The impact of this vulnerability will vary by site. A production site would
most likely *not* have the sample scripts installed, but it would be wise to
check.

"The reason the mainstream is thought
of as a stream is because it is
so shallow."
- Author Unknown

OmniHTTPd's Test.shtml sample is also vulnerable to a similar issue:

http://localhost/test.shtml?%3CSCRIPT%3Ealert(document.URL)%3C%2FSCRIPT%3E=x

Will pop up an alert containing the above URL. Of course, this has other
uses (cookie theft, faking sources, etc.)

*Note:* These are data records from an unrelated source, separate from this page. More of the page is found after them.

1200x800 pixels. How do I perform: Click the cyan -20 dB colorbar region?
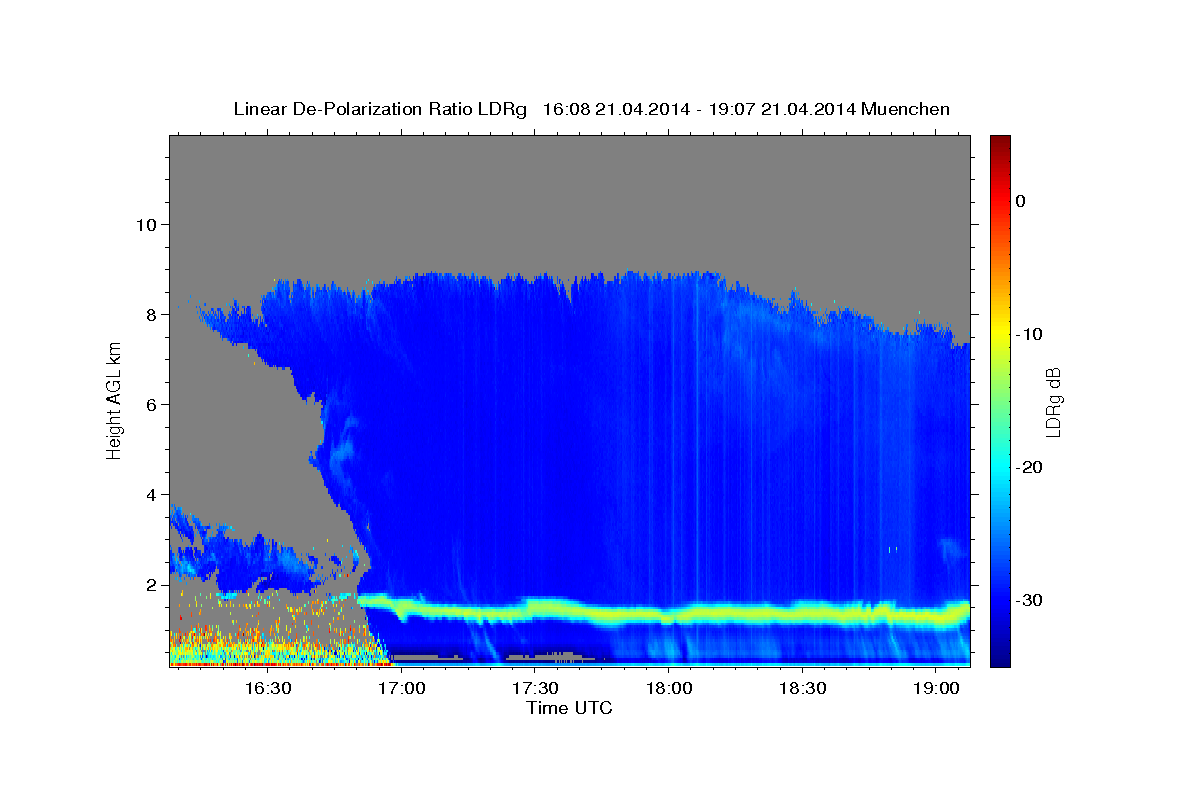pyautogui.click(x=1000, y=467)
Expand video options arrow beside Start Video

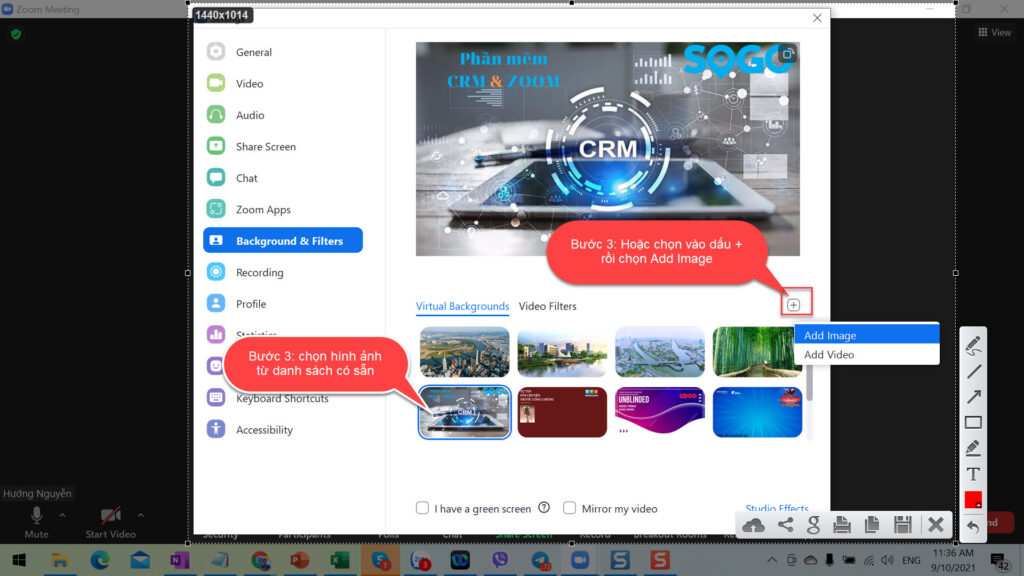coord(140,515)
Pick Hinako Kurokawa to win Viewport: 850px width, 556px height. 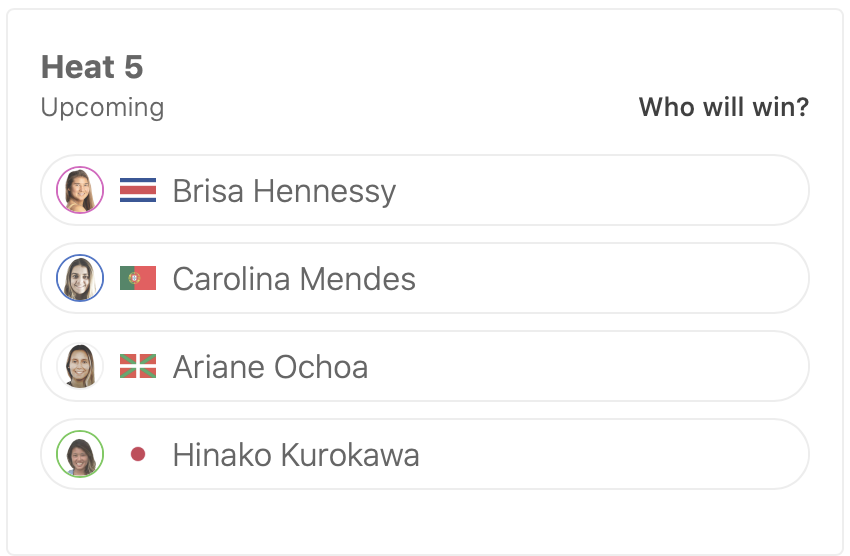(x=600, y=454)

I've discovered another vulnerability in one of the OmniHTTPd sample apps.
This time, the culprit is "/cgi-bin/redir.exe". This app is vulnerable to a
newline injection issue. The vulnerability occurs because the "URL" query
parameter (case sensitive) is decoded and placed directly into the response
as the "Location" header. If an attacker places urlencoded newlines
("%0D%0A") into the parameter, the headers following the "Location" header,
as well as the resultant entity, can be controlled.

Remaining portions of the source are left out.